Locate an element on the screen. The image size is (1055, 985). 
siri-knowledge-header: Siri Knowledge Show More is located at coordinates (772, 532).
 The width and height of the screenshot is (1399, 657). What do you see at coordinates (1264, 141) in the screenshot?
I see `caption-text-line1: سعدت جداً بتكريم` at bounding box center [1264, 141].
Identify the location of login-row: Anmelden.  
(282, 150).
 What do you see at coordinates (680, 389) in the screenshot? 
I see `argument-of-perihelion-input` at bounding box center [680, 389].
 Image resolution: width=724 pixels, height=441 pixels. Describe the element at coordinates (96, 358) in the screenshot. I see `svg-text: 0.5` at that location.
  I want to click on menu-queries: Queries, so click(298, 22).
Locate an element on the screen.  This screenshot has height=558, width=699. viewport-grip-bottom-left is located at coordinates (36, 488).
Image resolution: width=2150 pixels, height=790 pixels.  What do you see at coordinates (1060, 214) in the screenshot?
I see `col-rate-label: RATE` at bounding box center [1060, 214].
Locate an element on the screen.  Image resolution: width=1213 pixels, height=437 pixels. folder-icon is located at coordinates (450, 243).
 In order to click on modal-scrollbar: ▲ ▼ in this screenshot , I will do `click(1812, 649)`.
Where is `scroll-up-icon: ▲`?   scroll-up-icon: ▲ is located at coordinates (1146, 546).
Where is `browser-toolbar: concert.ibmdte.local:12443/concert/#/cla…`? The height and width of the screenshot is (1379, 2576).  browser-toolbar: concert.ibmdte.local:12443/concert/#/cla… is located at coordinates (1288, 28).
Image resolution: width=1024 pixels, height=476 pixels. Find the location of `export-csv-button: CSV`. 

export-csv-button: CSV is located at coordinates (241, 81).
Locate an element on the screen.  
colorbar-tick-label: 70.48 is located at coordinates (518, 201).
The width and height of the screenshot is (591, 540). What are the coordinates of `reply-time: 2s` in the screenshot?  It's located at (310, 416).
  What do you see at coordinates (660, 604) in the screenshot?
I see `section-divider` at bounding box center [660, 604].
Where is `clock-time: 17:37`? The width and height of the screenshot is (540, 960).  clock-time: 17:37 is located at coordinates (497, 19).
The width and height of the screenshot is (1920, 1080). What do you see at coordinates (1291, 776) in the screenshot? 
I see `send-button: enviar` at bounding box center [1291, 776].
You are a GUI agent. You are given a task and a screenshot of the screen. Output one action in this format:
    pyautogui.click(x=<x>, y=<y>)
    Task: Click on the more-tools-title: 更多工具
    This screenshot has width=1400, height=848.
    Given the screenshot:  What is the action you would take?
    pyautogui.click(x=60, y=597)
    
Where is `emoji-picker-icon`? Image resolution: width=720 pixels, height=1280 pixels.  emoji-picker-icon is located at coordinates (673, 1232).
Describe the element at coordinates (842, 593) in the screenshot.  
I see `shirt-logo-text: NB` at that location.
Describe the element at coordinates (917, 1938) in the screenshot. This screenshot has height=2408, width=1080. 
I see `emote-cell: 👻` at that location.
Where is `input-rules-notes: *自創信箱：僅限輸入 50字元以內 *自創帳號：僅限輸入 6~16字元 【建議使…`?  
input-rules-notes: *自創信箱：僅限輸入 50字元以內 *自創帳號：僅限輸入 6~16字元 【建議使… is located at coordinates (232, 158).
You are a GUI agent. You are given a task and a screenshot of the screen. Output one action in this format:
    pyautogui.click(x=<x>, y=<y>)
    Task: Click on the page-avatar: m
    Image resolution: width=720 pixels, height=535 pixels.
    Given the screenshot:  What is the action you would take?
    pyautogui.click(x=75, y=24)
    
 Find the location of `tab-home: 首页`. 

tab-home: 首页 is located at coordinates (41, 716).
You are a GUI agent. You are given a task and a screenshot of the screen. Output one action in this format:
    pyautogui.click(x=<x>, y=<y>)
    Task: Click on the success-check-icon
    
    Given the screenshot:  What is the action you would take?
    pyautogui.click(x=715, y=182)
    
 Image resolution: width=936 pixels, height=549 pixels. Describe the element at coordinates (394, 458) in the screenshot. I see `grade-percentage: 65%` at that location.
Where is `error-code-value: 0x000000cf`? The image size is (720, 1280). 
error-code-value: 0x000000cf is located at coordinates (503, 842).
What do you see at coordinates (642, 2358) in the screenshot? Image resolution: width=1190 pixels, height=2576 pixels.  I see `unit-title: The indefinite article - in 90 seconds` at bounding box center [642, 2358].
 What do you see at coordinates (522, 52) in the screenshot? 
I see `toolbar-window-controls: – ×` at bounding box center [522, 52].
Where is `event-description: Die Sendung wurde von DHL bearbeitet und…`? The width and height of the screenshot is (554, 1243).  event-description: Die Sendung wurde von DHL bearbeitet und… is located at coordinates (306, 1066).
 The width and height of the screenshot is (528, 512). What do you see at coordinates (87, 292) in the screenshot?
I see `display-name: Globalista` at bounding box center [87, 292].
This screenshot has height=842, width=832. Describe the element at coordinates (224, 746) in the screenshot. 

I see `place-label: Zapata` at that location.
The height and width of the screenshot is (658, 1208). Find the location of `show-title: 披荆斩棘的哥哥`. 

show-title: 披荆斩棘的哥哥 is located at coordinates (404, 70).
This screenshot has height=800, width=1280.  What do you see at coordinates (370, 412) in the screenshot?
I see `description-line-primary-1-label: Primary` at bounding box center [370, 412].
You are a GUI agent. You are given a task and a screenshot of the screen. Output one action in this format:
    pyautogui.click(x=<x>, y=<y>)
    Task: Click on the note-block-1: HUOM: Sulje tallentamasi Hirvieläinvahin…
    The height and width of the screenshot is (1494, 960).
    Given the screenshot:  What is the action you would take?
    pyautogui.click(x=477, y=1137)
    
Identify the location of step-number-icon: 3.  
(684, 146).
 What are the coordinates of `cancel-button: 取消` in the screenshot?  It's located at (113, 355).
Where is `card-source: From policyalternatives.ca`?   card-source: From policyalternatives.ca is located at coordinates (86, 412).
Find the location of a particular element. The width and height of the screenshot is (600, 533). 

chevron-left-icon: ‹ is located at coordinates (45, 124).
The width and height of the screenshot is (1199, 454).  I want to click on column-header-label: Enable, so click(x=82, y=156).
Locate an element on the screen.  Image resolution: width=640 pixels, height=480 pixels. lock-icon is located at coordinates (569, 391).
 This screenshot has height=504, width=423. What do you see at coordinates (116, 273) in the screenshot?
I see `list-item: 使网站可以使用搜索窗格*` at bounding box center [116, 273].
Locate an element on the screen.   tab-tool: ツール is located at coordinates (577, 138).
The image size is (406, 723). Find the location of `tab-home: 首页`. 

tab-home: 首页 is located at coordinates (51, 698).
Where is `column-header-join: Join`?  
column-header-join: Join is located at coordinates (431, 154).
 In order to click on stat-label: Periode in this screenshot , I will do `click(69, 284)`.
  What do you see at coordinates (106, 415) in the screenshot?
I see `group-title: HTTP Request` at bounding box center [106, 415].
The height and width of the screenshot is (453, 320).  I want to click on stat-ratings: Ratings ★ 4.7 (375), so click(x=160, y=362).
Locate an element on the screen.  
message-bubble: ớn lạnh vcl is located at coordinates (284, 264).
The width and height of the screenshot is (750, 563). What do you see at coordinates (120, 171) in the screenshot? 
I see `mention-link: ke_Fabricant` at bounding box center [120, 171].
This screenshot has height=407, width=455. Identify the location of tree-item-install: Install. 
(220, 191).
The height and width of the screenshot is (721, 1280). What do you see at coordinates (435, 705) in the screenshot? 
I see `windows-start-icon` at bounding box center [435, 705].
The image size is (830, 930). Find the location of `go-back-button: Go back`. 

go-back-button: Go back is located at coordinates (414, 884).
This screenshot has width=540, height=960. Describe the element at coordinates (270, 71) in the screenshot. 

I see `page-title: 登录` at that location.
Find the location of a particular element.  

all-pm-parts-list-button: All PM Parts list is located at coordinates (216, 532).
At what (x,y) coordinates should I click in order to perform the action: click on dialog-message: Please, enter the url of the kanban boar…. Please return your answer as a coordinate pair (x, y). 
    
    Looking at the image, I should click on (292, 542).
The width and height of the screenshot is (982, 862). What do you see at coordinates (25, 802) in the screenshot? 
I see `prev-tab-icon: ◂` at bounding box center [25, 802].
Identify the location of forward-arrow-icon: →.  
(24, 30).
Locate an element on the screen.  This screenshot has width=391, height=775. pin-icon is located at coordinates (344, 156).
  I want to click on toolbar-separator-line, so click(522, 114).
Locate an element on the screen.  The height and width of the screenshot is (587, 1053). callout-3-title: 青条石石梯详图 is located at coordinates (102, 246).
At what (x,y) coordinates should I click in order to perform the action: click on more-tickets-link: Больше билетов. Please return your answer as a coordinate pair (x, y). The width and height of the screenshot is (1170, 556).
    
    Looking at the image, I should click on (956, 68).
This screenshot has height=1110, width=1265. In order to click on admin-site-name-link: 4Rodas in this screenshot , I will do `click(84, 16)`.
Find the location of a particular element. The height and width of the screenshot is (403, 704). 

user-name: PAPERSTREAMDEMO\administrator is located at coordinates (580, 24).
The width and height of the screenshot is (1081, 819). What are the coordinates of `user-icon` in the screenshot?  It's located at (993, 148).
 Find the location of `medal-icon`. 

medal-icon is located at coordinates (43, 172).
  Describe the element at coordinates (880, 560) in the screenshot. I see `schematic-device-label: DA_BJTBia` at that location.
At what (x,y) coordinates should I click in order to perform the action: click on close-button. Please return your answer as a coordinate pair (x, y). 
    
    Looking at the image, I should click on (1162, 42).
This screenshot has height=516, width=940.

■ ■ ■ ■ ■

▸ **Job item**: Reproduce verbatim the rows starting with the line that contains "is (720, 1280)." and continuing through the line that contains "center [522, 52].".

▸ **Written answer**:
Where is `error-code-value: 0x000000cf`? The image size is (720, 1280). 
error-code-value: 0x000000cf is located at coordinates (503, 842).
What do you see at coordinates (642, 2358) in the screenshot? Image resolution: width=1190 pixels, height=2576 pixels.  I see `unit-title: The indefinite article - in 90 seconds` at bounding box center [642, 2358].
 What do you see at coordinates (522, 52) in the screenshot? 
I see `toolbar-window-controls: – ×` at bounding box center [522, 52].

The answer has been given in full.